** Opening Data supplied block **

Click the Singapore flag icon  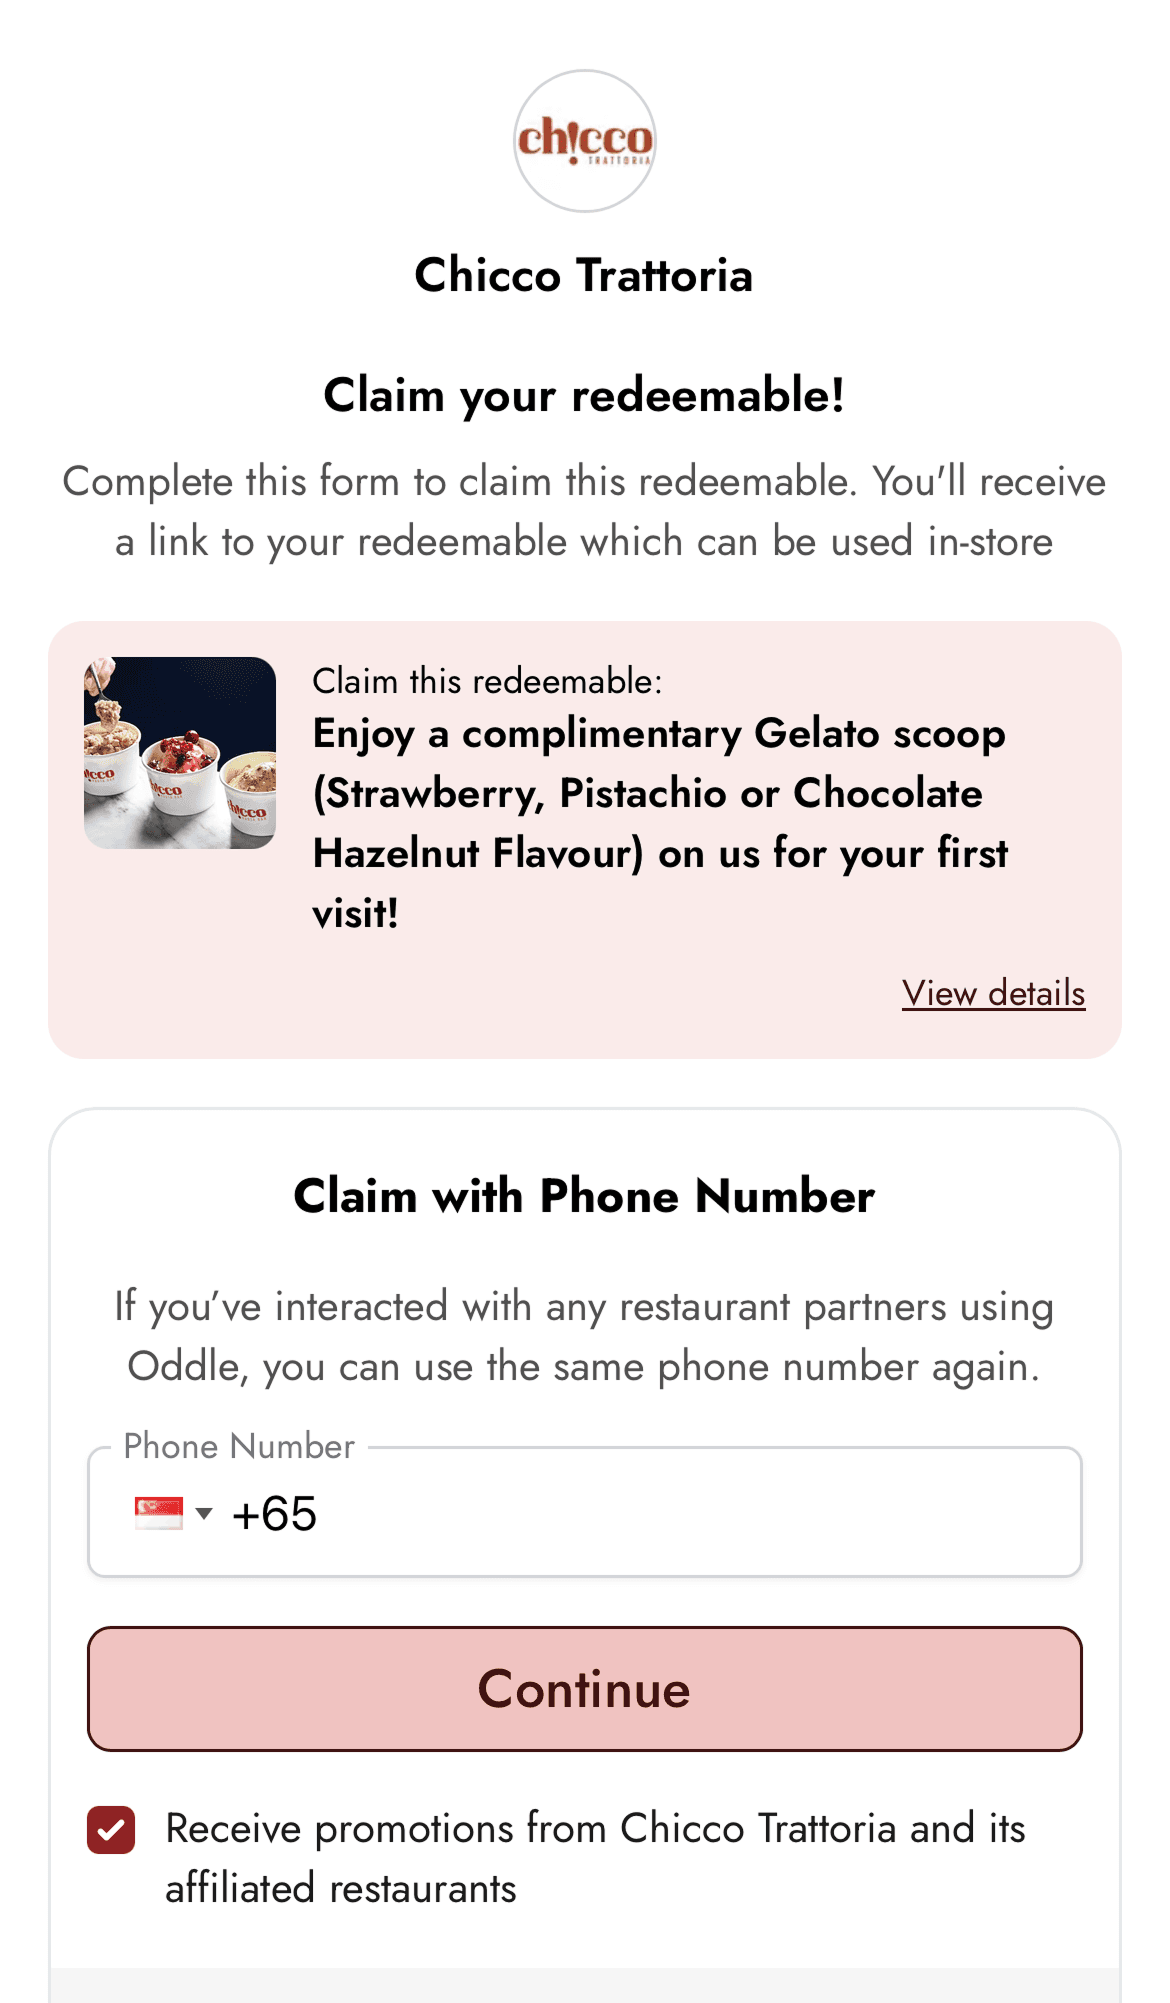coord(159,1513)
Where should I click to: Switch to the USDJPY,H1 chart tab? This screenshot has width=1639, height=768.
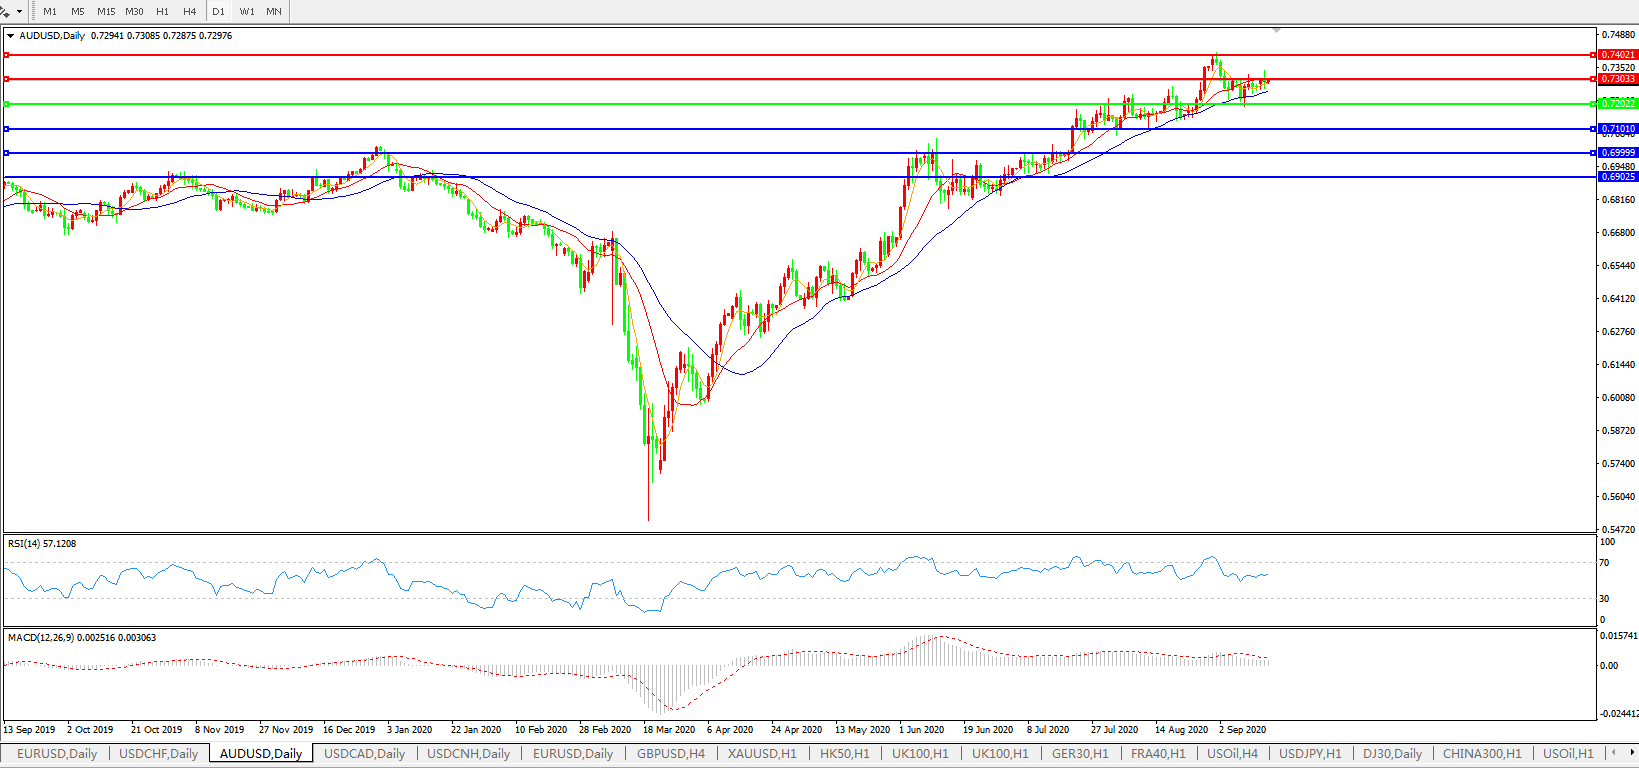click(1310, 753)
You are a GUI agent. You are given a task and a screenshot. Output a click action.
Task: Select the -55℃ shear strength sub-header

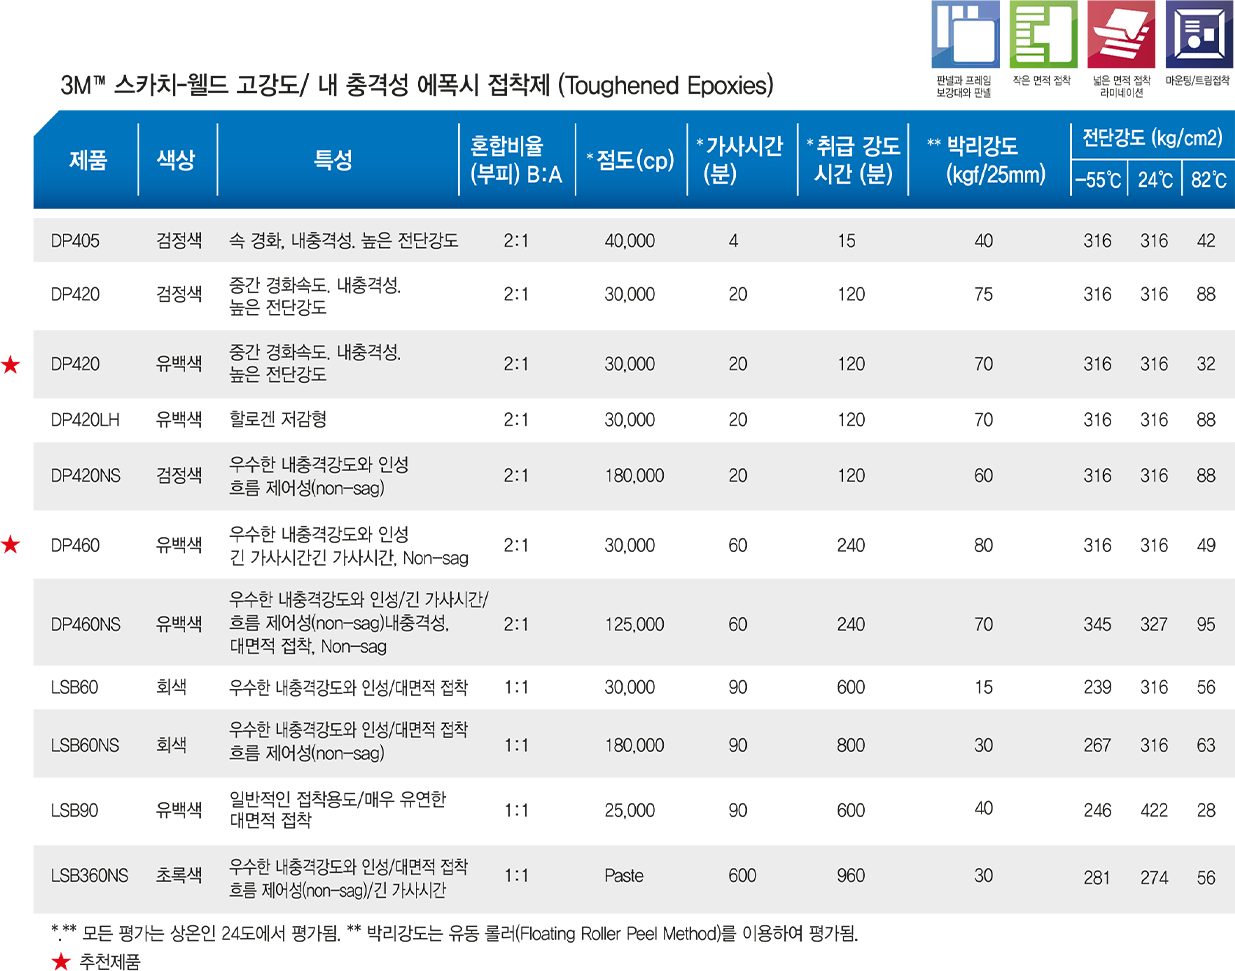pos(1098,180)
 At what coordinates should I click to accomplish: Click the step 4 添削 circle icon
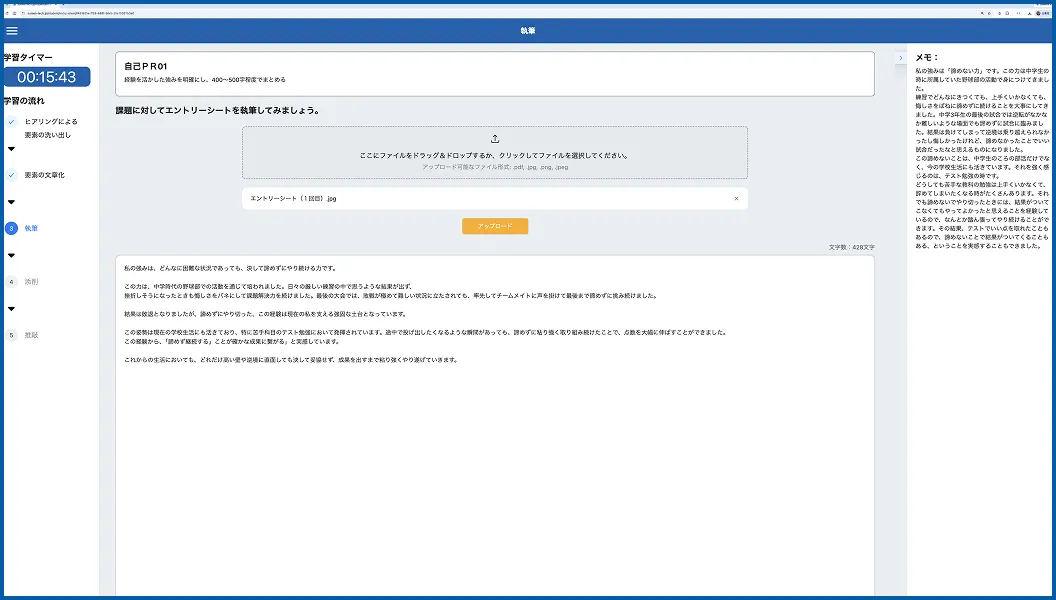11,281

** Closing Data supplied block **

* [What to produce] Beginning with the line that holds "At what coordinates", return each line through the end of the records above exactly. Do not include pictures.

* [Task solution]
 At what coordinates should I click to accomplish: Click the step 4 添削 circle icon
11,281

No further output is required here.